▸ **Problem to work on**: Would you write out the records below exactly as given?

BEGIN Source records

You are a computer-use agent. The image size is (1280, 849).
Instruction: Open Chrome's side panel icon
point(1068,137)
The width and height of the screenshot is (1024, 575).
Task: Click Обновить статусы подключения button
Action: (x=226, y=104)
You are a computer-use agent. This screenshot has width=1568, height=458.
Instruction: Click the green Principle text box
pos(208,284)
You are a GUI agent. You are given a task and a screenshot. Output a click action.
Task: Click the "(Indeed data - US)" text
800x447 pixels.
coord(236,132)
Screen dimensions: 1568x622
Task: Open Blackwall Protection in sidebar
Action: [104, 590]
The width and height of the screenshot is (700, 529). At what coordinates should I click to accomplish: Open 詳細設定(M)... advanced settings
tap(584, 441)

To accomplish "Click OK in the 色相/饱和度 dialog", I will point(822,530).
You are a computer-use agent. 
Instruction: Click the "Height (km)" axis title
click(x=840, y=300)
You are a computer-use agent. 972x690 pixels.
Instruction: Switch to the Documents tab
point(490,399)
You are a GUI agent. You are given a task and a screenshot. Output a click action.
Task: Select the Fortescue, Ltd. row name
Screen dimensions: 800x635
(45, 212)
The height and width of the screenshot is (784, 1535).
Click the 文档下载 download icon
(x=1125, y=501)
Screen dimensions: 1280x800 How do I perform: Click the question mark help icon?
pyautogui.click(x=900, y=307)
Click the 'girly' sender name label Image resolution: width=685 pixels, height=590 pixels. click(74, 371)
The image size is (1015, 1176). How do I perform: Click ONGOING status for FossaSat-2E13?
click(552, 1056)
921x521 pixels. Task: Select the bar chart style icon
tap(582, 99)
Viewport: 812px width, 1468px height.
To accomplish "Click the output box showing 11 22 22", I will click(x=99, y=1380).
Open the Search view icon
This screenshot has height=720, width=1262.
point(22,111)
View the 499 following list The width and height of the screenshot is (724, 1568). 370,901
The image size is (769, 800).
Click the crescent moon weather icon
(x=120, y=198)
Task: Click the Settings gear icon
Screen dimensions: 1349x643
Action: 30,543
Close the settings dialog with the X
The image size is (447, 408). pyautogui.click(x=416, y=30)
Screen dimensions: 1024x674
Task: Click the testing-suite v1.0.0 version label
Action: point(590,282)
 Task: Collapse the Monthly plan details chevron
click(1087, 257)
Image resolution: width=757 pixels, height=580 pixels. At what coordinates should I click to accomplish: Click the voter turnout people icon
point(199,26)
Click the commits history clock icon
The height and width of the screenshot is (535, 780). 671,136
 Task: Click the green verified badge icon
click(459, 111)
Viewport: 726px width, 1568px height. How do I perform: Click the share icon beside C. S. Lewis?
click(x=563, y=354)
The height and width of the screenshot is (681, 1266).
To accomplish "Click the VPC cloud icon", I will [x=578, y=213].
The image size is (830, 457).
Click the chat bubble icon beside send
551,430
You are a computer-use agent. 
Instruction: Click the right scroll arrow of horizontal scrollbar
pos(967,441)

END Source records

▸ **Solution for this task**:
You are a computer-use agent. The image size is (1280, 849).
Instruction: Open Chrome's side panel icon
point(1068,137)
The width and height of the screenshot is (1024, 575).
Task: Click Обновить статусы подключения button
Action: (x=226, y=104)
You are a computer-use agent. This screenshot has width=1568, height=458.
Instruction: Click the green Principle text box
pos(208,284)
You are a GUI agent. You are given a task and a screenshot. Output a click action.
Task: Click the "(Indeed data - US)" text
800x447 pixels.
coord(236,132)
Screen dimensions: 1568x622
Task: Open Blackwall Protection in sidebar
Action: [104, 590]
The width and height of the screenshot is (700, 529). At what coordinates should I click to accomplish: Open 詳細設定(M)... advanced settings
tap(584, 441)

To accomplish "Click OK in the 色相/饱和度 dialog", I will point(822,530).
You are a computer-use agent. 
Instruction: Click the "Height (km)" axis title
click(x=840, y=300)
You are a computer-use agent. 972x690 pixels.
Instruction: Switch to the Documents tab
point(490,399)
You are a GUI agent. You are given a task and a screenshot. Output a click action.
Task: Select the Fortescue, Ltd. row name
Screen dimensions: 800x635
(45, 212)
The height and width of the screenshot is (784, 1535).
Click the 文档下载 download icon
(x=1125, y=501)
Screen dimensions: 1280x800 How do I perform: Click the question mark help icon?
pyautogui.click(x=900, y=307)
Click the 'girly' sender name label Image resolution: width=685 pixels, height=590 pixels. click(74, 371)
The image size is (1015, 1176). How do I perform: Click ONGOING status for FossaSat-2E13?
click(552, 1056)
921x521 pixels. Task: Select the bar chart style icon
tap(582, 99)
Viewport: 812px width, 1468px height.
To accomplish "Click the output box showing 11 22 22", I will click(x=99, y=1380).
Open the Search view icon
This screenshot has height=720, width=1262.
point(22,111)
View the 499 following list The width and height of the screenshot is (724, 1568). 370,901
The image size is (769, 800).
Click the crescent moon weather icon
(x=120, y=198)
Task: Click the Settings gear icon
Screen dimensions: 1349x643
Action: 30,543
Close the settings dialog with the X
The image size is (447, 408). pyautogui.click(x=416, y=30)
Screen dimensions: 1024x674
Task: Click the testing-suite v1.0.0 version label
Action: point(590,282)
 Task: Collapse the Monthly plan details chevron
click(1087, 257)
Image resolution: width=757 pixels, height=580 pixels. At what coordinates should I click to accomplish: Click the voter turnout people icon
point(199,26)
Click the commits history clock icon
The height and width of the screenshot is (535, 780). 671,136
 Task: Click the green verified badge icon
click(459, 111)
Viewport: 726px width, 1568px height. How do I perform: Click the share icon beside C. S. Lewis?
click(x=563, y=354)
The height and width of the screenshot is (681, 1266).
To accomplish "Click the VPC cloud icon", I will [x=578, y=213].
The image size is (830, 457).
Click the chat bubble icon beside send
551,430
You are a computer-use agent. 
Instruction: Click the right scroll arrow of horizontal scrollbar
pos(967,441)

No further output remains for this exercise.